I was uncertain about keeping the quote at the beginning of the story, but I’d kept it there as a sort of story-compass during the writing process and the story felt oddly incomplete without it.
You are a reviewer, a scholar, a writer of prose, and a poet. How do you wear all those hats?
With increasing difficulty! The hats are like Tupperware. At first they stack neatly, each has a lid and a space in which it fits. But then they change. They warp in the microwave or dish-washer. The lids don’t fit. You lose the lids. You start trying to keep the food in with foil and plastic wrap but the plastic wrap won’t stick to the sides and meantime your leftovers are going stale outside the fridge or mouldering at the back of the fridge because things no longer stack so stuff hid behind other stuff and you overdid the foil on one and couldn’t see inside it so didn’t realize it was a week overdue being eaten and the only solution seems to be to buy new containers but the old ones still have food inside them and there’s no room there’s never any room —
I guess what I’m saying is that I need a bigger fridge for my hats. Which are Tupperware. Sometimes.
Also I don’t sleep.
You also participated in Women Destroy Science Fiction!. For you, what does it mean to destroy science fiction?
It means grinding into a fine powder the conviction that I’m not smart or educated enough to write hard SF. It means obliterating the fear that men I respect will roll their eyes at my attempts. It means facing up to the fact that men who would do that don’t deserve my respect, and that indeed men for whom I care deeply rooted for and supported me throughout the process. It means standing up, shoulder to shoulder, with women and queer people and people of colour against the fiction that things are fine as they are, that nothing needs to be changed or addressed, that our voices are sufficiently loud at a whisper.
Do you have any up and coming projects we should be looking for?
I’m very excited that M Sereno has turned my very short story, “Wing,” into a tiny comic to be included in An Alphabet of Embers, edited by Rose Lemberg. I genuinely think that anthology will be one of the most exciting released this year — there are so many new voices in it, and the table of contents puts me in mind of hands heaped with colourful jewels.
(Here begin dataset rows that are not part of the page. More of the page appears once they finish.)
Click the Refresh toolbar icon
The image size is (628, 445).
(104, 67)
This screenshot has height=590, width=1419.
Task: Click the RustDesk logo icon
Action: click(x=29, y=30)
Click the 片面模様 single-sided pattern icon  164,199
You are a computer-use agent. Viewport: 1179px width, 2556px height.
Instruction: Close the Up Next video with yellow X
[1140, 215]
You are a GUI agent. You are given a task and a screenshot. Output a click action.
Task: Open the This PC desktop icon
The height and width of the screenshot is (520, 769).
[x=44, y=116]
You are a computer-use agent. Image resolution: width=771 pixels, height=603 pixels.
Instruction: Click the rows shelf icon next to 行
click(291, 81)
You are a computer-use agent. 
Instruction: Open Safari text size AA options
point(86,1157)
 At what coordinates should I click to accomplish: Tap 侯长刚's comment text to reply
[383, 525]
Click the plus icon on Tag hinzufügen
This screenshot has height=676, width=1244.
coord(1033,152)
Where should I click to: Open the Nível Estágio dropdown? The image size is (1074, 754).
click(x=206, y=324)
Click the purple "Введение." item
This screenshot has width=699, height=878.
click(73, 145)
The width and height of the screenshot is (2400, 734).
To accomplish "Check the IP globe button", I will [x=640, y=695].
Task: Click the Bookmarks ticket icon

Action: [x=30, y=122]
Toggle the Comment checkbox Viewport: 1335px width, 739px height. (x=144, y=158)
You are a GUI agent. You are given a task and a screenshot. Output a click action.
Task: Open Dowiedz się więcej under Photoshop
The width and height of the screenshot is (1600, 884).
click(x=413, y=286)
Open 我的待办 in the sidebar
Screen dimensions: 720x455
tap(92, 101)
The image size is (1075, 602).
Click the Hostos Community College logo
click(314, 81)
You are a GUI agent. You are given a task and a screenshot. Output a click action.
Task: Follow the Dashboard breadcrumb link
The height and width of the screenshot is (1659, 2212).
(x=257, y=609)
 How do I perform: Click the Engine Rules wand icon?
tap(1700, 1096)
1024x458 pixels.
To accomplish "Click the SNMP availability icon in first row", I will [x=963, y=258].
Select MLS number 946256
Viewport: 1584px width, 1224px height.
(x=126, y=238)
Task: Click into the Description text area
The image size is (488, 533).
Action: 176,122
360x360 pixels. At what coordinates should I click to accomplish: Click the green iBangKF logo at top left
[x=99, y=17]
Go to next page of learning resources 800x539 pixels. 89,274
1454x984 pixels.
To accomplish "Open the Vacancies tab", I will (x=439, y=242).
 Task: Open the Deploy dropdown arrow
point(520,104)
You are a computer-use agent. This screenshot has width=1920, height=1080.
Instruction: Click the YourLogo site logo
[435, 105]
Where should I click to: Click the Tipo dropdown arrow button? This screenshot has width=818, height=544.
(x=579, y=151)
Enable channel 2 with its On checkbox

Those titles!
I’m also very slowly working on a novel set in the same world as “The Green Book,” a short story of mine that was nominated for a Nebula — here’s hoping there’s something like a draft by year’s end!
Scott Lynch, Liz M Myles, Michael Damien Thomas, and I are starting up a Blake 7 podcast, tentatively titled Down and Safe. I’ve never watched Blake 7 and know literally nothing about it. At the time of this writing it’s still possible that the show is about the seventh clone of poet William Blake. I’m really looking forward to it.
Finally, I’ve got a story coming out in Ann VanderMeer’s The Bestiary in August. My field notes on the Weialalaleia and insights into cryptohirudology are writ therein. It’s also the first book for which I’ve had to sign book-plates, making it the fanciest book production I’ve had the pleasure of seeing my work in, with the exception of Erzebet YellowBoy’s limited hand-bound editions of The Honey Month.